◆ **Stored data entries**

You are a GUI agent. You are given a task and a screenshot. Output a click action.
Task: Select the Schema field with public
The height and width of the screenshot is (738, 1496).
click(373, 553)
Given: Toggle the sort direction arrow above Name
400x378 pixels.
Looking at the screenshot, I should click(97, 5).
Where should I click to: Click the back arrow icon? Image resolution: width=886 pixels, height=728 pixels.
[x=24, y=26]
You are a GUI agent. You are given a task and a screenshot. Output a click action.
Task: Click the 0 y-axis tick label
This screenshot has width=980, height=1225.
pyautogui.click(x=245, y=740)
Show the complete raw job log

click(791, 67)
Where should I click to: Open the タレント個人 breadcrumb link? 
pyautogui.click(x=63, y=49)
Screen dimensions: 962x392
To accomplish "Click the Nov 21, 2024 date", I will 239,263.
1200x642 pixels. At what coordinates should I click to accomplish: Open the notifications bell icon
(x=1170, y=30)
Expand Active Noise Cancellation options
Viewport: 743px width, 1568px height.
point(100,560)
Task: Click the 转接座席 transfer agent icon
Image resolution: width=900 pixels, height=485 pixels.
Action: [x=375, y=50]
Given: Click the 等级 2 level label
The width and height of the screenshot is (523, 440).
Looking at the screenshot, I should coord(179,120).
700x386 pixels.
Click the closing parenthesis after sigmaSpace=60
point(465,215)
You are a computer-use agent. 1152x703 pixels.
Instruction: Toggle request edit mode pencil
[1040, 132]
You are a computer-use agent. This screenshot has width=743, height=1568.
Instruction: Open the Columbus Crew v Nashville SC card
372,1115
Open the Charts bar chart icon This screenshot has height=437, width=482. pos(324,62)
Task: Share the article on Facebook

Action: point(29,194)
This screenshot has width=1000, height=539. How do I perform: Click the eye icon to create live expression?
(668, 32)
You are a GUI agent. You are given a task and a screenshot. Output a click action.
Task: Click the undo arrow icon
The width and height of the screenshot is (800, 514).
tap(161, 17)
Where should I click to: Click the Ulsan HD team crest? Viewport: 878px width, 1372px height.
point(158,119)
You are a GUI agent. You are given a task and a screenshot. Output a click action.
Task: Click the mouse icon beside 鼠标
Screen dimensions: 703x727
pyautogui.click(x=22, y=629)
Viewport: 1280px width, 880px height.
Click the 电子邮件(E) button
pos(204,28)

◆ **Task directions**
All lines above that hold the string "computer" should be copied.

◆ **Your solution**
You are a computer-use agent. 1152x703 pixels.
You are a computer-use agent. This screenshot has width=743, height=1568.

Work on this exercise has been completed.